Agis netted NIS 758,000 in the third quarter, compared with NIS 21.5 million in the corresponding quarter of 2000.
Sales were relatively firm at NIS 294.9 million, 2% below the parallel period of last year.
The company explained its negligible profits by rising research and development costs, and by its NIS 5 million financing costs, compared with NIS 5 million financing income in the parallel quarter.
Its low profit is also partly due to the slump in Agis stock this year. Its financing costs were partly incurred through a NIS 4.3 million loss on negotiable securities: During the first nine months of 2001, Agis bought back NIS 24 million worth of its shares, lifting its interest to 12.8%. But its shares sagged by 18.5% this year.

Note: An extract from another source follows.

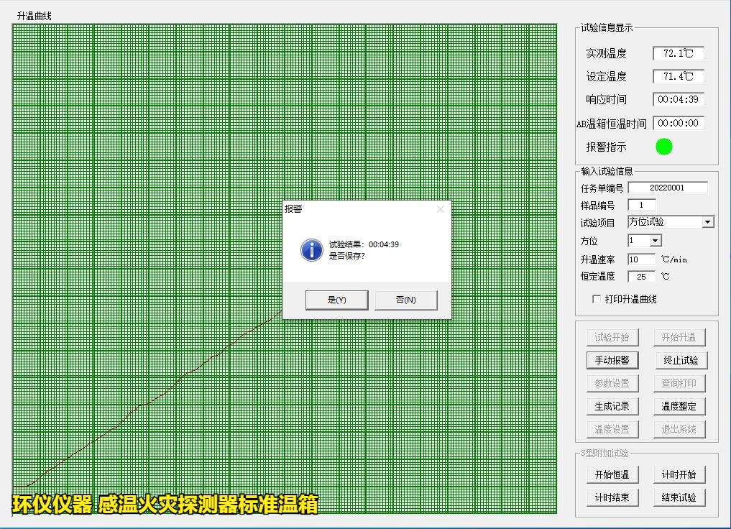Open the 试验项目 test type dropdown
The height and width of the screenshot is (529, 731).
coord(708,222)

Sales for the first nine months of 2001 increased by a slight 2% to NIS 894.2 million. Profit for that period fell to NIS 23.8 million, 62% down from the same period last year. Gross profit shrank 10% to NIS 309.5 million in that time, due to eroding domestic drug prices.
Another blow came from the Ministry of Health decision to suspend the marketing of Lipogis, based on a Bayer drug used to lower blood cholesterol. Agis estimates that the damage from the decision is about NIS 7 million a year.
What could change the trend for Agis is if its New York subsidiary Clay Park Labs passes the Food and Drug Administration reinspection. Agis believes Clay Park will soon receive FDA approvals to market two new generic products, wit more approvals coming through in 2003. Failure by Clay Park to pass the FDA check would however put the damper on Agis' profitability.